We’ve beat a dead horse discussing all the visual ways in which a talent is judged. Although no one likes it during the casting process, the talent chosen for any booking is usually first narrowed down by physical appearance. Our physical appearance is forefront in publicity, in portrayal of character, in marketing, and in everyday life. Psychology studies have found that humans make judgments based on what they see within five seconds. The scene will be set in that 5 seconds for the next 5 minutes, 5 hours, or 5 days you will spend with that client. Oddly, talent focus so much on other details that sometimes grooming habits take a back seat.

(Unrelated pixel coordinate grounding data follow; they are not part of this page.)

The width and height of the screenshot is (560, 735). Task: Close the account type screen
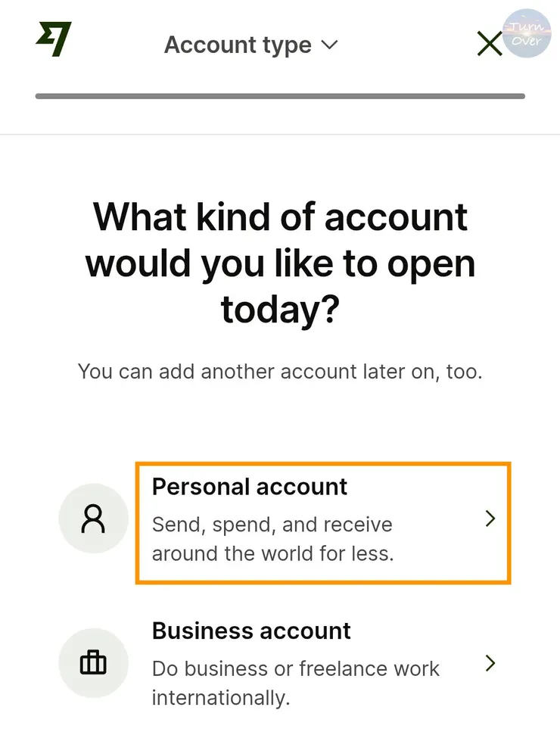(490, 45)
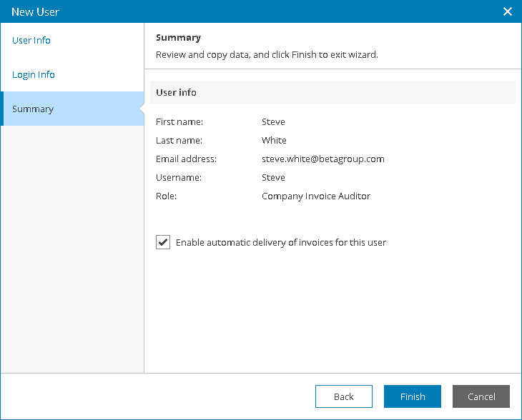Screen dimensions: 522x420
Task: Click the 'Role:' field label
Action: (166, 196)
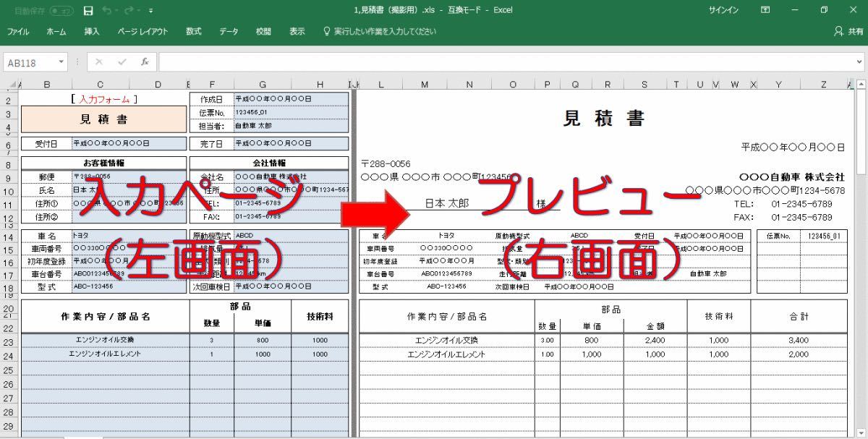Click the Tell Me search field with lightbulb
Image resolution: width=868 pixels, height=439 pixels.
[x=376, y=32]
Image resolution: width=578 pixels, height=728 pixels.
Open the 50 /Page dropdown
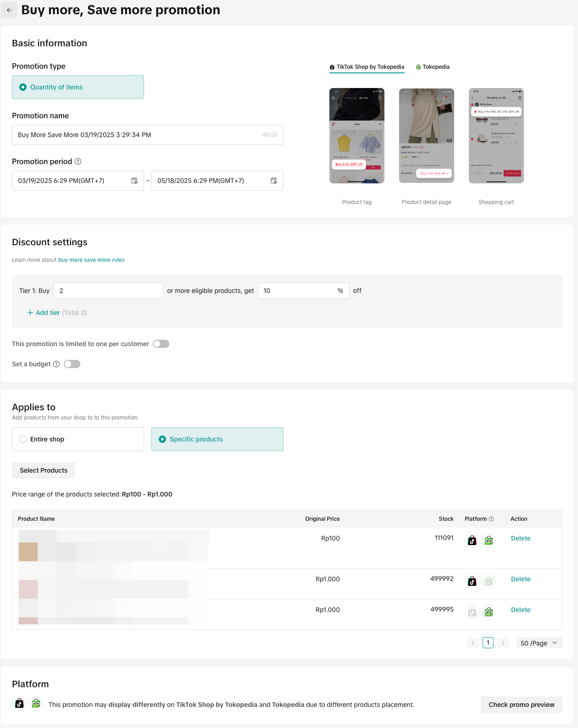point(539,643)
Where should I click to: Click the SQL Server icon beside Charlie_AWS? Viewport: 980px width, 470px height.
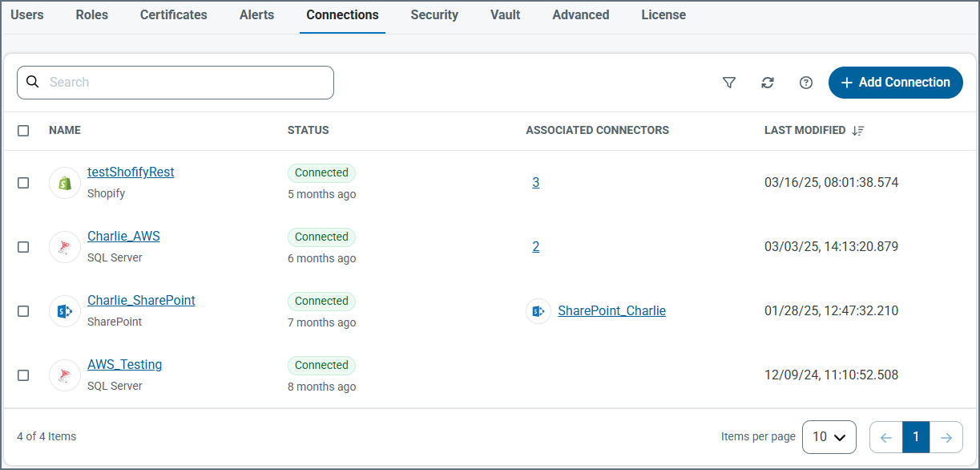[x=65, y=247]

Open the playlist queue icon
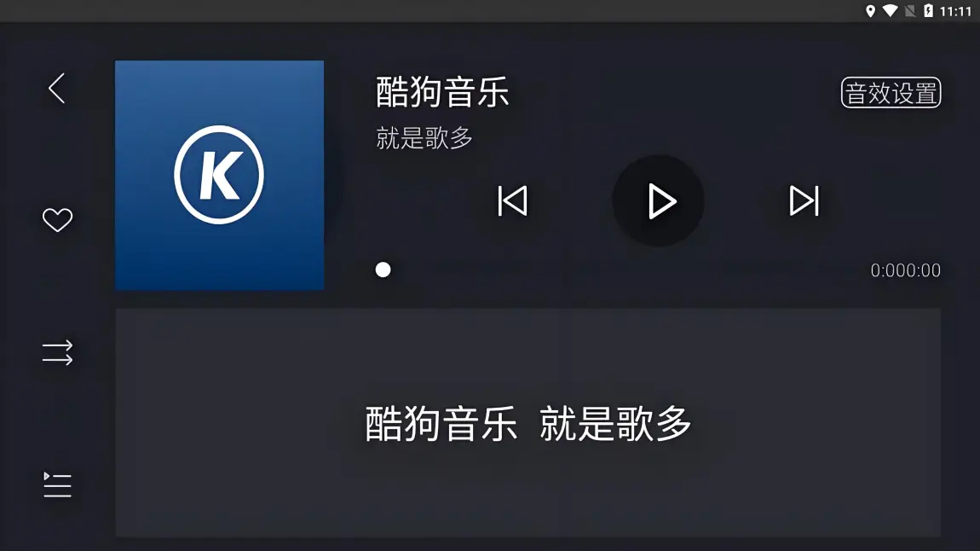(x=57, y=484)
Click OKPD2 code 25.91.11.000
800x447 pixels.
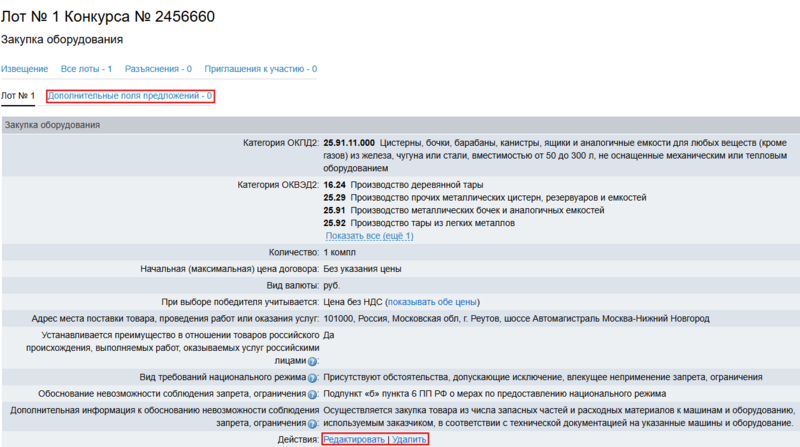click(x=349, y=143)
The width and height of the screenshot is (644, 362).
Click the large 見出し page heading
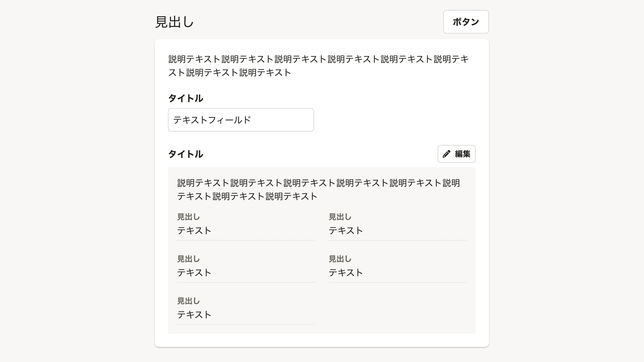[x=175, y=22]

Before walking into a casting or onto a set, check your teeth. The breakfast you ran out of the door eating may not highlight those pearly whites. Brush your hair. It’s not uncommon to see talent with tangled locks or frizzy ends. Wash your hair. Snapshots are likely to be taken and shared with decision makers later on. Oily hair or skin is likely to be what they are looking for. Paint your nails. Women with chipped polish or unattractive feet who dare to wear strappy sandals anyway are not putting their best foot forward – literally. Maintain your skin. Dry and flakey skin is unattractive no matter where it is. Using lotion and plucking unsightly hair growth is a must. (That goes for the men, too!) And please shave! Cultures may differ, but entertainment maintains clear boundaries on body hair across cultures – it’s not acceptable. You don’t have to like it, but you do have to do it if this is the business you are building. Underarm hair, five o’clock shadows, gruff that hasn’t been cleaned up well, and even out-of-control eyebrows need to be manicured.
There. I said it. We are all guilty of letting something go when we get busy, but don’t let it be your grooming before an audition or shoot!
When have you seen a talent auditioning or on set who needed the grooming patrol to step in?